Politiques et pratiques de la RDC en ligne de mire

Dans le cadre du forum sur la réforme du système fiscal, Faustin Luanga a exposé sur les conclusions de l’OMC de sa 2è revue à Genève en octobre 2016. Il y a été relevé des incohérences au sujet du régime commercial et fiscal dans le pays. Décryptage.

 

Faustin Luanga Mukela est expert de l’Organisation mondiale pour le commerce (OMC). Il explique que les examens des politiques commerciales sont un exercice, prescrit dans les accords de l’OMC, au cours duquel les politiques et les pratiques commerciales ainsi que les politiques connexes des pays membres sont examinées et évaluées périodiquement. Les faits nouveaux importants qui peuvent avoir une incidence sur le système commercial mondial font également l’objet d’un suivi. D’après lui, tous les membres de l’OMC font l’objet de cet examen, dont la fréquence dépend de la taille du pays.

Dans le cas de la République démocratique du Congo, rappelle-t-il, le pays a déjà fait l’objet de deux examens, le premier en 2010 et le second en 2016. Depuis son premier examen de politique commerciale en 2010, fait-il remarquer, la RDC a mis en œuvre plusieurs réformes structurelles et de stabilisation économique, avec ou sans l’aide des partenaires techniques et financiers. Ces réformes lui ont permis d’enregistrer une croissance soutenue à un taux moyen annuel de 7 % durant la période sous examen, largement au-dessus de sa croissance démographique de 3 %, et de  gagner 12 rangs à l’indice de développement humain.

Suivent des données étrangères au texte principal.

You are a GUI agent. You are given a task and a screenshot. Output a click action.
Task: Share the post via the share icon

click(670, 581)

La politique monétaire, globalement restrictive, a permis de réduire l’inflation de 7,1 % en 2010 à 1,03 % en 2014, son niveau le plus bas depuis 50 ans. En matière budgétaire, l’amélioration des recettes publiques a permis de réduire le déficit public, avec même des surplus (sur la base des paiements) ces dernières années. En dépit des chocs exogènes, notamment les baisses de prix des matières premières exportées par la RDC, la bonne tenue de son compte de capital et d’opérations financières lui a permis de dégager des soldes positifs de sa balance de paiement et d’accumuler des réserves.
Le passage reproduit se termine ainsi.